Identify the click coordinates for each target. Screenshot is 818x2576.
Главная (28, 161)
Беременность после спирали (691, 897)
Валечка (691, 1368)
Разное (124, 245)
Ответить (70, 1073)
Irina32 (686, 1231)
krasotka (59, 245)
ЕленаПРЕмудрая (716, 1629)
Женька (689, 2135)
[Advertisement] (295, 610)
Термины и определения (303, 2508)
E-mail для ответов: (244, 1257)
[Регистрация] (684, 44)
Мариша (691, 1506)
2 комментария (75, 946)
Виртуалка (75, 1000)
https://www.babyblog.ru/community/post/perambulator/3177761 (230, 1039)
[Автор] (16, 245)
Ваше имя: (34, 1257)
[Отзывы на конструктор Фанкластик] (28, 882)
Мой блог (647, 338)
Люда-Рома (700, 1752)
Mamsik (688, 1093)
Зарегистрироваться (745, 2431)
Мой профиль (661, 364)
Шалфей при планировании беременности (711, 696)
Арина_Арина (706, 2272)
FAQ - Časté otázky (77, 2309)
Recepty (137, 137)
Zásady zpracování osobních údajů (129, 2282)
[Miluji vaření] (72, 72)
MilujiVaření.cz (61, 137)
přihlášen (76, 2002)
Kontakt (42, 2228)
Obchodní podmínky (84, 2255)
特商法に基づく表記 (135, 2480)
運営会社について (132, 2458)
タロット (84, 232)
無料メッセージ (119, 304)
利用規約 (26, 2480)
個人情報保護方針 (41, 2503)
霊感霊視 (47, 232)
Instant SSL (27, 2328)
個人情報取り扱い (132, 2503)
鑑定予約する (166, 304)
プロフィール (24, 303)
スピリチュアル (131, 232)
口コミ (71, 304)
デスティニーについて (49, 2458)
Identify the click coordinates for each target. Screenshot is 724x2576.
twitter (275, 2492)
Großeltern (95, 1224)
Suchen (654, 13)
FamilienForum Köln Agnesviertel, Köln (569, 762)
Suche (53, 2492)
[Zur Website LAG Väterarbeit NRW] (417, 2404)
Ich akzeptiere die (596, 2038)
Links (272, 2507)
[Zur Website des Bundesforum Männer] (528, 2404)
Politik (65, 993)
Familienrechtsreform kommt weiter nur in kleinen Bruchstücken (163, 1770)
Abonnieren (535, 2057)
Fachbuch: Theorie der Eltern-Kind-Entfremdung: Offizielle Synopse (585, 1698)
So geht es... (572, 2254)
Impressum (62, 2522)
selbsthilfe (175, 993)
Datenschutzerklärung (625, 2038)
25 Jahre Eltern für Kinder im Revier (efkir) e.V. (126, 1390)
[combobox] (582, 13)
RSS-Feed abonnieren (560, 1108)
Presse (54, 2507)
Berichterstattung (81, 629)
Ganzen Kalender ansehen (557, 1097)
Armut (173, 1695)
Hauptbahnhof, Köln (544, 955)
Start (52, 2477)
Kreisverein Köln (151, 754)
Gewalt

━━━━━━━━━━

## Requirement
Print every line of the material above exactly.

## Answer box
Identify the click coordinates for each target. Screenshot is 818x2576.
Главная (28, 161)
Беременность после спирали (691, 897)
Валечка (691, 1368)
Разное (124, 245)
Ответить (70, 1073)
Irina32 (686, 1231)
krasotka (59, 245)
ЕленаПРЕмудрая (716, 1629)
Женька (689, 2135)
[Advertisement] (295, 610)
Термины и определения (303, 2508)
E-mail для ответов: (244, 1257)
[Регистрация] (684, 44)
Мариша (691, 1506)
2 комментария (75, 946)
Виртуалка (75, 1000)
https://www.babyblog.ru/community/post/perambulator/3177761 (230, 1039)
[Автор] (16, 245)
Ваше имя: (34, 1257)
[Отзывы на конструктор Фанкластик] (28, 882)
Мой блог (647, 338)
Люда-Рома (700, 1752)
Mamsik (688, 1093)
Зарегистрироваться (745, 2431)
Мой профиль (661, 364)
Шалфей при планировании беременности (711, 696)
Арина_Арина (706, 2272)
FAQ - Časté otázky (77, 2309)
Recepty (137, 137)
Zásady zpracování osobních údajů (129, 2282)
[Miluji vaření] (72, 72)
MilujiVaření.cz (61, 137)
přihlášen (76, 2002)
Kontakt (42, 2228)
Obchodní podmínky (84, 2255)
特商法に基づく表記 (135, 2480)
運営会社について (132, 2458)
タロット (84, 232)
無料メッセージ (119, 304)
利用規約 (26, 2480)
個人情報保護方針 (41, 2503)
霊感霊視 (47, 232)
Instant SSL (27, 2328)
個人情報取り扱い (132, 2503)
鑑定予約する (166, 304)
プロフィール (24, 303)
スピリチュアル (131, 232)
口コミ (71, 304)
デスティニーについて (49, 2458)
Identify the click coordinates for each target. Screenshot is 724x2576.
twitter (275, 2492)
Großeltern (95, 1224)
Suchen (654, 13)
FamilienForum Köln Agnesviertel, Köln (569, 762)
Suche (53, 2492)
[Zur Website LAG Väterarbeit NRW] (417, 2404)
Ich akzeptiere die (596, 2038)
Links (272, 2507)
[Zur Website des Bundesforum Männer] (528, 2404)
Politik (65, 993)
Familienrechtsreform kommt weiter nur in kleinen Bruchstücken (163, 1770)
Abonnieren (535, 2057)
Fachbuch: Theorie der Eltern-Kind-Entfremdung: Offizielle Synopse (585, 1698)
So geht es... (572, 2254)
Impressum (62, 2522)
selbsthilfe (175, 993)
Datenschutzerklärung (625, 2038)
25 Jahre Eltern für Kinder im Revier (efkir) e.V. (126, 1390)
[combobox] (582, 13)
RSS-Feed abonnieren (560, 1108)
Presse (54, 2507)
Berichterstattung (81, 629)
Ganzen Kalender ansehen (557, 1097)
Armut (173, 1695)
Hauptbahnhof, Köln (544, 955)
Start (52, 2477)
Kreisverein Köln (151, 754)
Gewalt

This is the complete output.